### Extracted records
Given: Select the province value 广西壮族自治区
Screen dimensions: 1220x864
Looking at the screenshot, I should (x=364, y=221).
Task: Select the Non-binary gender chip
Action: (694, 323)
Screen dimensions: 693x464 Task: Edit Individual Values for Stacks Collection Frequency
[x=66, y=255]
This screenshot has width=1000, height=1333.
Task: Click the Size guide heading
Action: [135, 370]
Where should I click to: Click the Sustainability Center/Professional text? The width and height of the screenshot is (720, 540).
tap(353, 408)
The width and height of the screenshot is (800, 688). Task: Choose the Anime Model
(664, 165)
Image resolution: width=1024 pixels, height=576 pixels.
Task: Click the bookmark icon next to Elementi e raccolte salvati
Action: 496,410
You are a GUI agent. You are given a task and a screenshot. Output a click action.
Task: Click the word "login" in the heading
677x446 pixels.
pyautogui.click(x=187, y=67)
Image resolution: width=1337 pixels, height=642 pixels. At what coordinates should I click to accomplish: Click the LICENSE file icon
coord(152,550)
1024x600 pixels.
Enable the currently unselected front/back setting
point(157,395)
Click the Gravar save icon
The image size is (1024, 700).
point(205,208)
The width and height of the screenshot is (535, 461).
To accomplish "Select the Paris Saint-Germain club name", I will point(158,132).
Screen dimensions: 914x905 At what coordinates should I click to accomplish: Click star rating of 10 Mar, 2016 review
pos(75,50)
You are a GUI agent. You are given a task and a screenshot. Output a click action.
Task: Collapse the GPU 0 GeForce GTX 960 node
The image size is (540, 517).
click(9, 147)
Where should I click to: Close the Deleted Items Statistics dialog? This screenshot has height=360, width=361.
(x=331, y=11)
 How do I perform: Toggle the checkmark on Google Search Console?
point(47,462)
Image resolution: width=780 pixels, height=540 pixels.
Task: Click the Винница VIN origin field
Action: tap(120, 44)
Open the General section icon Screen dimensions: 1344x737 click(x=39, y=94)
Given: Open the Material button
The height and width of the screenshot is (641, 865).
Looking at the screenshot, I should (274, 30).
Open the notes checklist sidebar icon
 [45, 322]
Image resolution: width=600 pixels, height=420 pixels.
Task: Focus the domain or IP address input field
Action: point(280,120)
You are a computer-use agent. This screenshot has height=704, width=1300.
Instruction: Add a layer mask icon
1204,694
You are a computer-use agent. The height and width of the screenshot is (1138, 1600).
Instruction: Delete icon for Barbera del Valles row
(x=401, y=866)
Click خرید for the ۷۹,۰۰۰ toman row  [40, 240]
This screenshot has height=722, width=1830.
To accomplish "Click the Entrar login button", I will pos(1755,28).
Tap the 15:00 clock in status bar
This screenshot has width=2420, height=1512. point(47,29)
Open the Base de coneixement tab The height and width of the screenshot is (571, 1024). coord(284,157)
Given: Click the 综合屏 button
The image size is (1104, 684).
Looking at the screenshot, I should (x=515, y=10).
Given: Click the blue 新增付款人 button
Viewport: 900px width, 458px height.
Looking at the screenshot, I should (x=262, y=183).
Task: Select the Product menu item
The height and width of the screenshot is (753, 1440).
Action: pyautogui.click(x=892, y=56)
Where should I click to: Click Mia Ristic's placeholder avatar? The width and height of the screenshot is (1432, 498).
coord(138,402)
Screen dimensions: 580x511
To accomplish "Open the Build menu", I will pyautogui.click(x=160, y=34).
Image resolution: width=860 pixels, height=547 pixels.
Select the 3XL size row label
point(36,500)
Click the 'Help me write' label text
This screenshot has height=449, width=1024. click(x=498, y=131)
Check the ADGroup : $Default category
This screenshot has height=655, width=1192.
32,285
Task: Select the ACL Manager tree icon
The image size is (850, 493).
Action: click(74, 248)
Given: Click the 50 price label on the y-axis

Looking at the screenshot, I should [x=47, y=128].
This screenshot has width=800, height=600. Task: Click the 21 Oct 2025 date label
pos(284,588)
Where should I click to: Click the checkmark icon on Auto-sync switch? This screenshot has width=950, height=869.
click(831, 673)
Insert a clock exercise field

### Problem to work on
Which lines of the data include the string "computer"? Copy each of them.

### Solution below
You are a computer-use agent. This screenshot has height=704, width=1300.
You are a computer-use agent. The height and width of the screenshot is (1138, 1600).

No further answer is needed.